To demonstrate the utility of mLiftOver in integrating Infinium data across multiple platforms (example function calls in Supplementary Fig. S2A), we applied it to integrate EPICv2 and HM450 data that profiled primary healthy tissue samples. We downloaded two healthy endometrium tissue methylomes and seven lung tissue methylomes (Noguera-Castells et al. 2023). We co-clustered the mLiftOver-converted methylomes with HM450 datasets of tumor-adjacent normal tissues from TCGA. As shown in Fig. 1E, the EPICv2-originated datasets correctly cluster with the corresponding lung and endometrium tissue samples.

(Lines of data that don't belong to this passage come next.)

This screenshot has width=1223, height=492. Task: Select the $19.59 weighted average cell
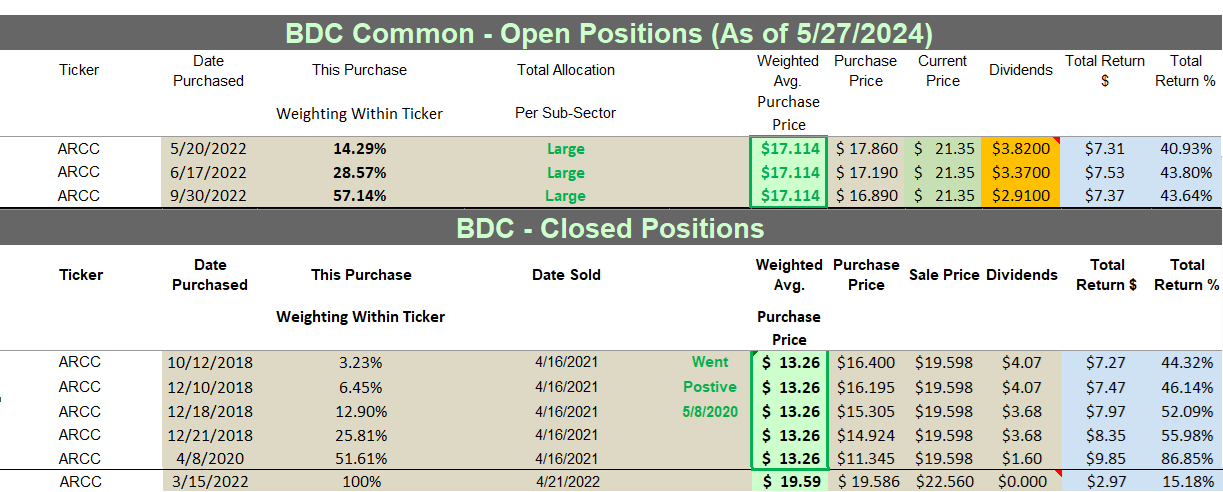point(789,482)
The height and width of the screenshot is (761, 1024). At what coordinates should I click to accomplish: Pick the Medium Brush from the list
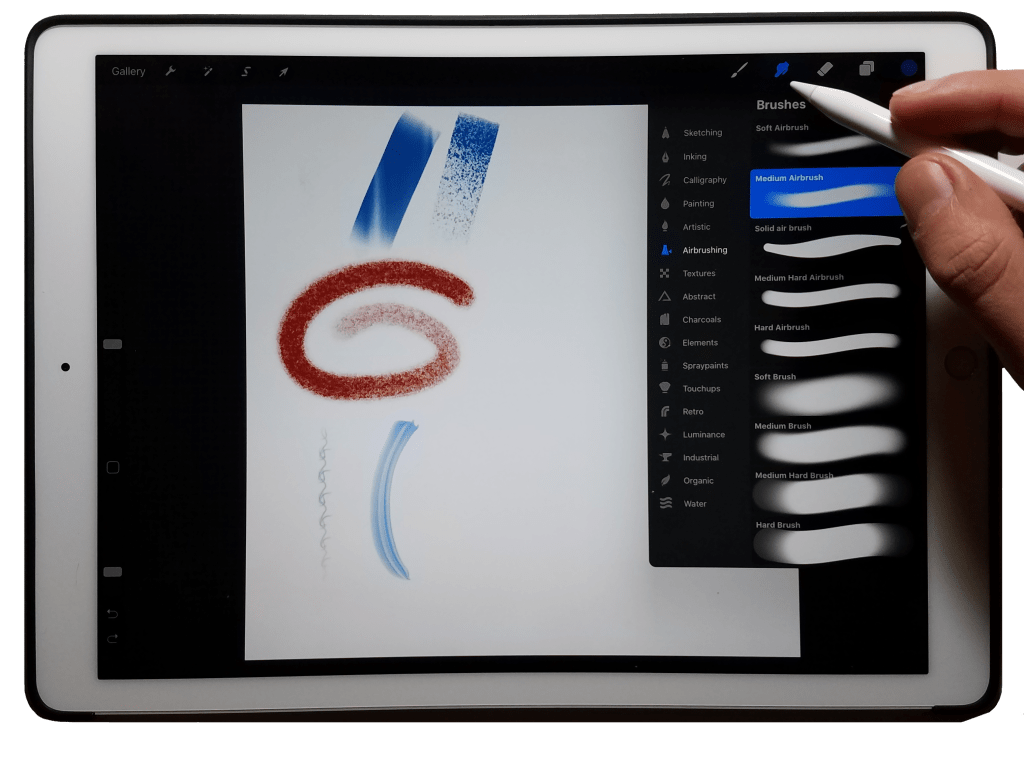click(x=830, y=438)
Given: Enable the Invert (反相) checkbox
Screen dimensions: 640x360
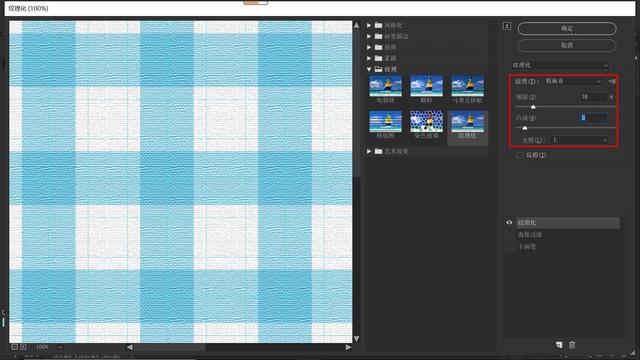Looking at the screenshot, I should coord(520,155).
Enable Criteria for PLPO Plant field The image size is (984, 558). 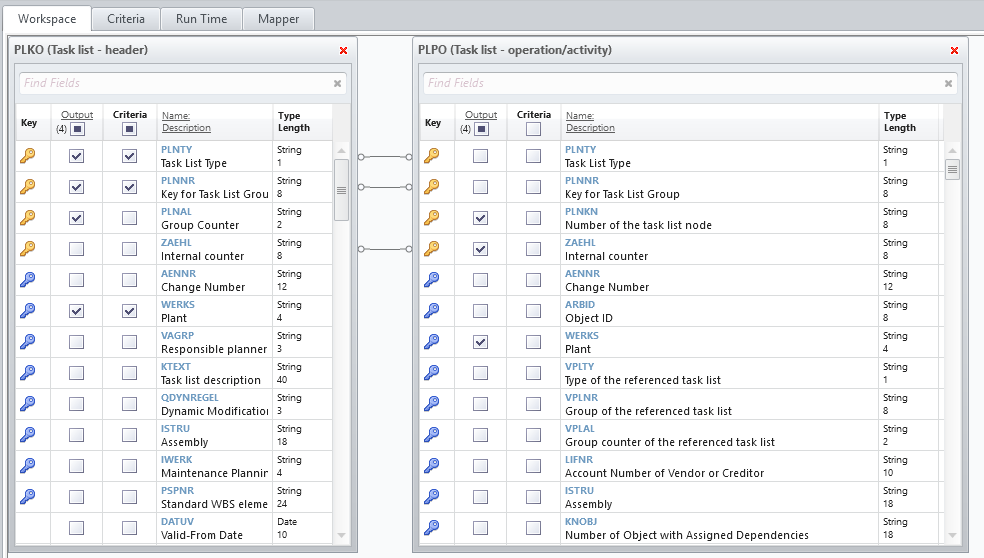point(534,342)
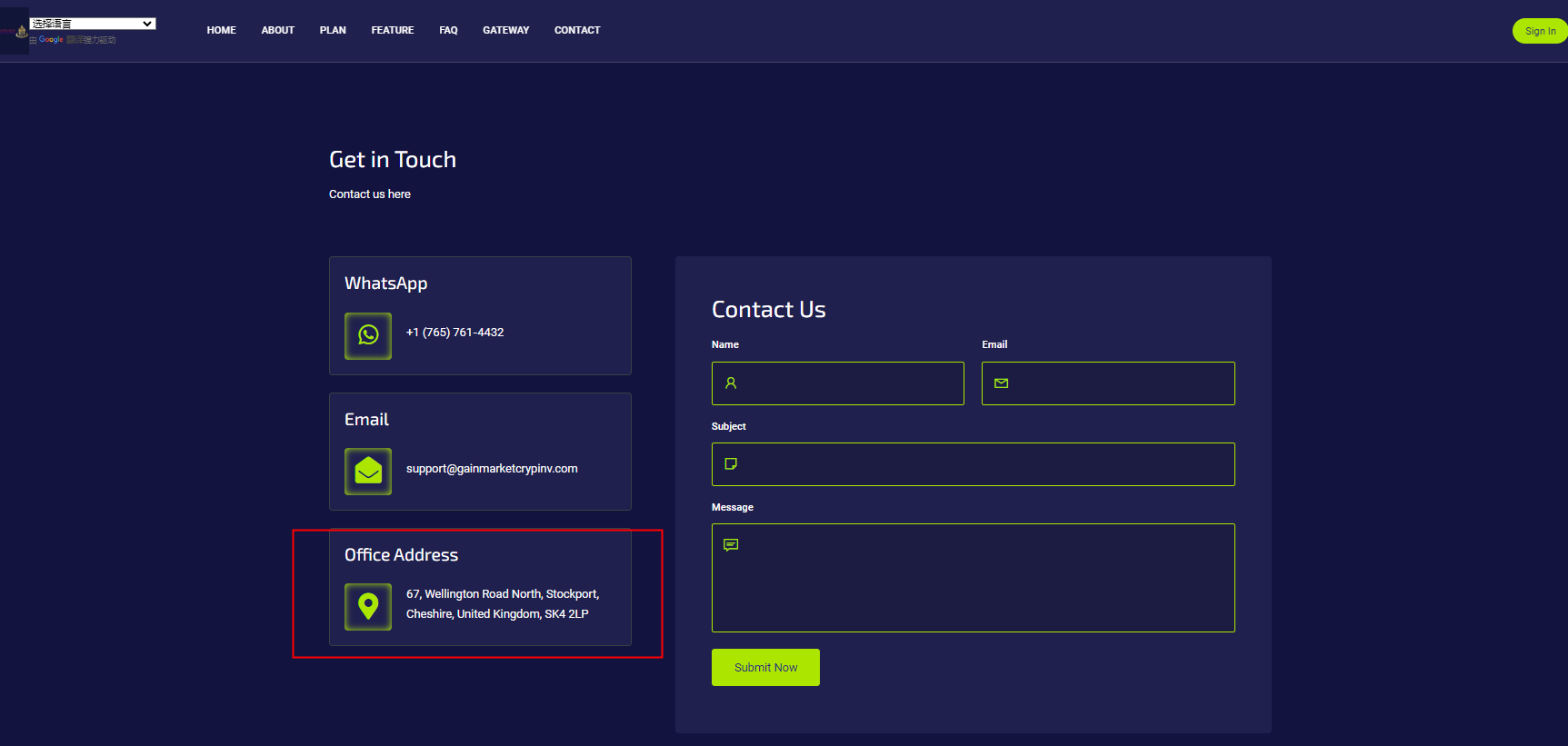Select GATEWAY in the navigation bar
The image size is (1568, 746).
tap(505, 31)
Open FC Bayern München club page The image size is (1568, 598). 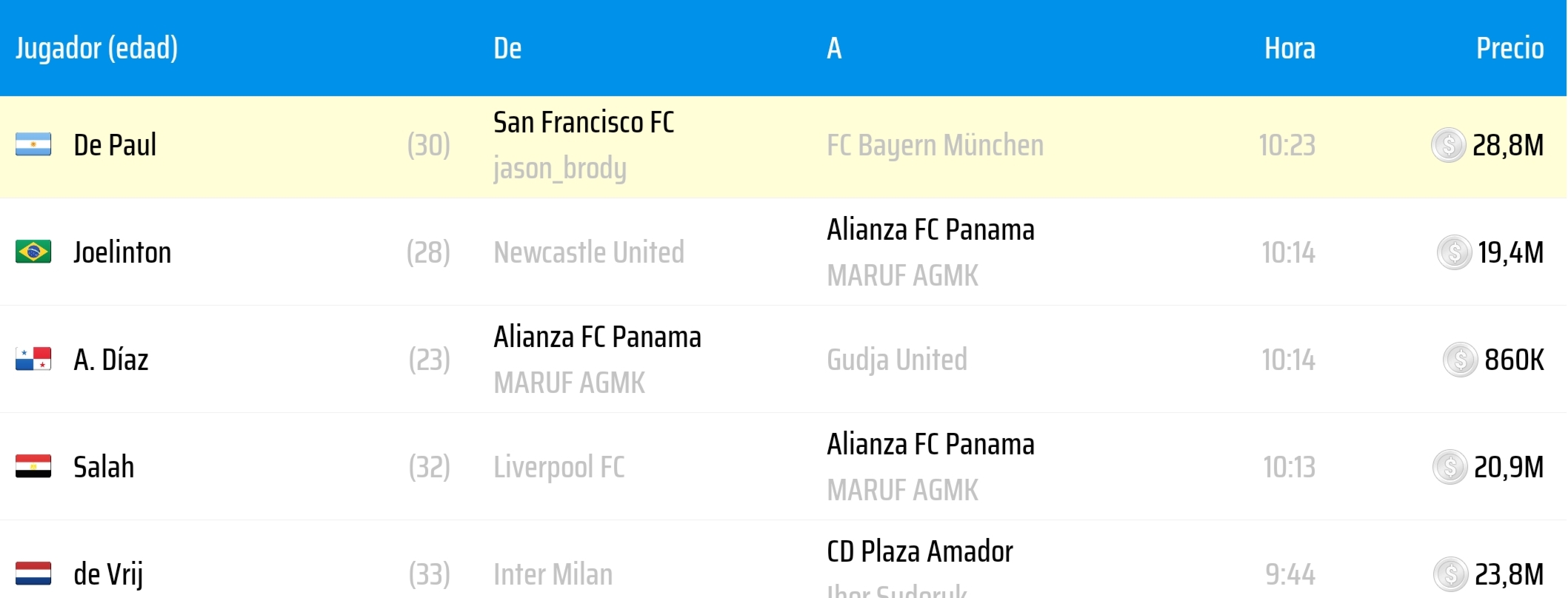(935, 146)
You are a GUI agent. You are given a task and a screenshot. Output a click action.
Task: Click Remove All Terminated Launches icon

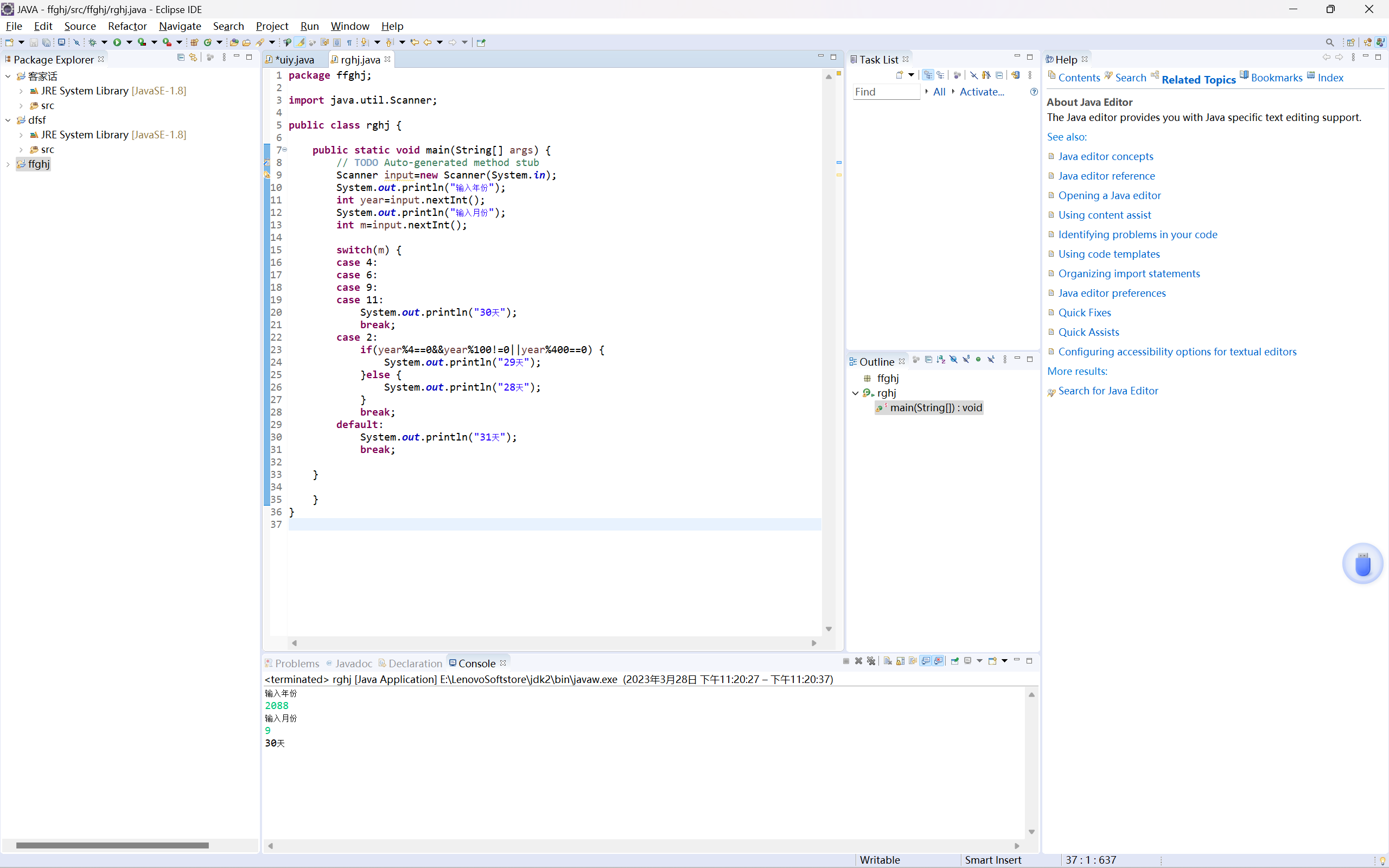pyautogui.click(x=871, y=661)
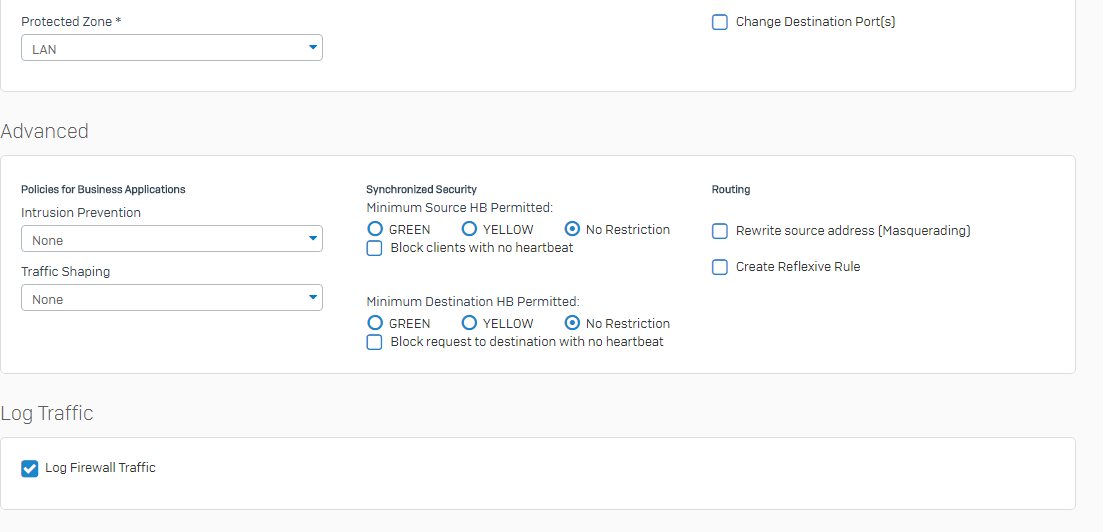
Task: Enable Change Destination Port(s) checkbox
Action: (x=720, y=23)
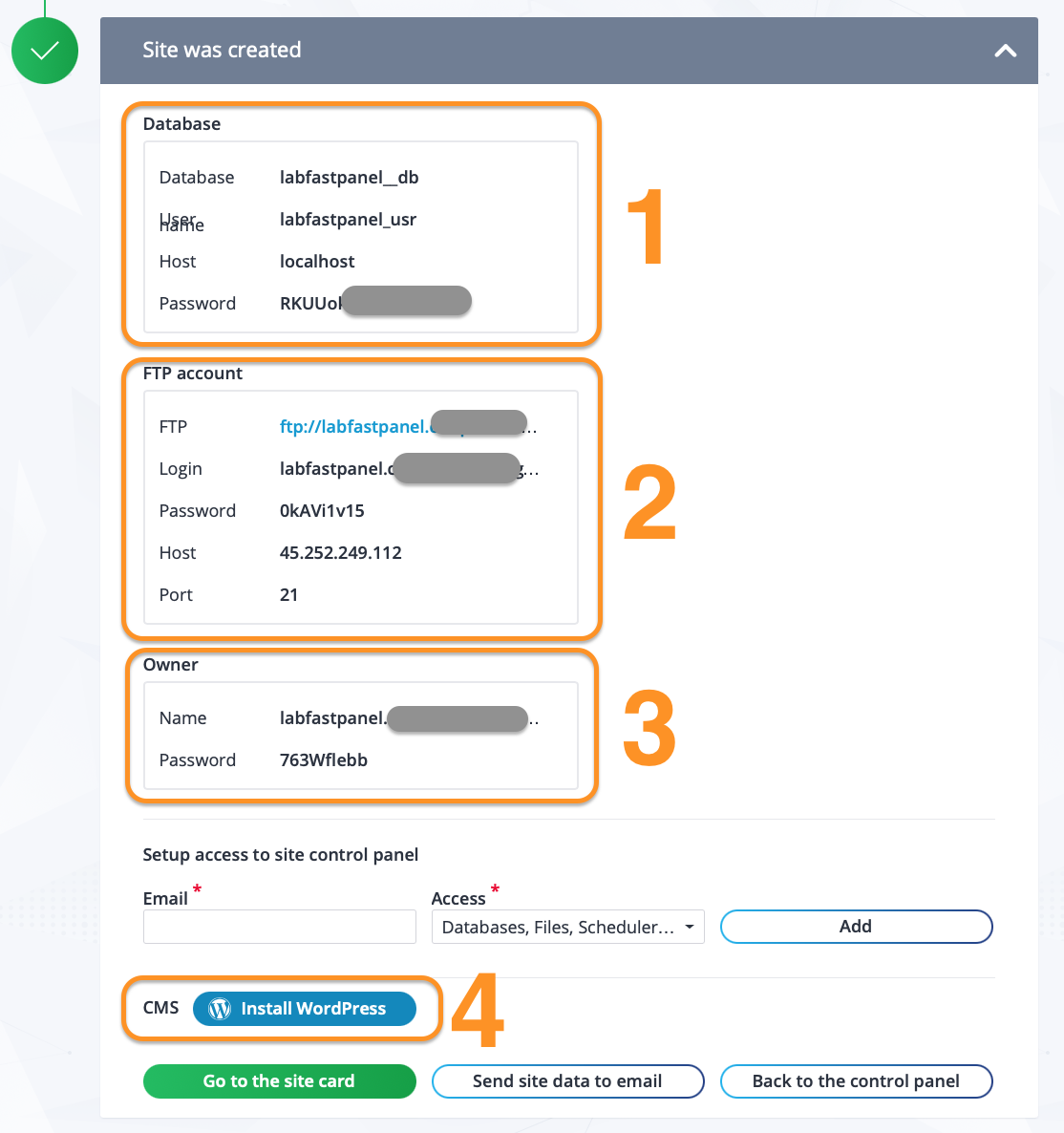Image resolution: width=1064 pixels, height=1133 pixels.
Task: Click the Site was created header bar
Action: pos(569,51)
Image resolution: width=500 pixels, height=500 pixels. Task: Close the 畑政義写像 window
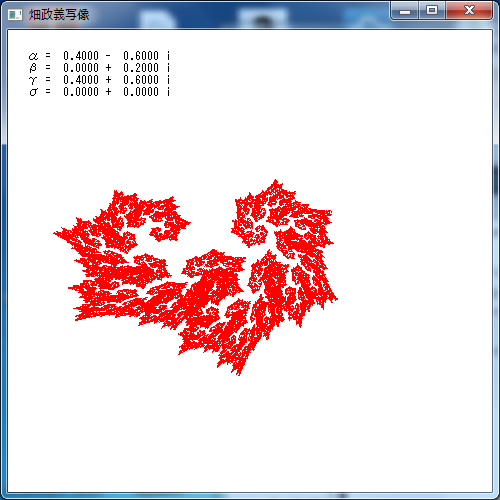(469, 11)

This suggests that mLiftOver faithfully maintained these biological samples’ epigenetic identities.
Next, we evaluated whether predictive models trained on HM450 data can be used on mLiftOver-harmonized methylomes. We downloaded 22 primary tissue methylomes of the lung, breast cancer, and leukemia for cancer classification (Noguera-Castells et al. 2023). We applied a random forest classifier trained on 33 TCGA cancer types (Fig. 1F). The HM450-based classifier accurately predicts the cancer types of these methylomes except one, leading to an accuracy of 95%. We further evaluated the robustness of Horvath clock age (Horvath 2013) prediction by the degree of missing data imputation. As expected, data missingness is associated with loss of clock accuracy (Fig. 1G). Imputing 20 of 353 features led to a deviation of 1.71 years (Supplementary Fig. S2B).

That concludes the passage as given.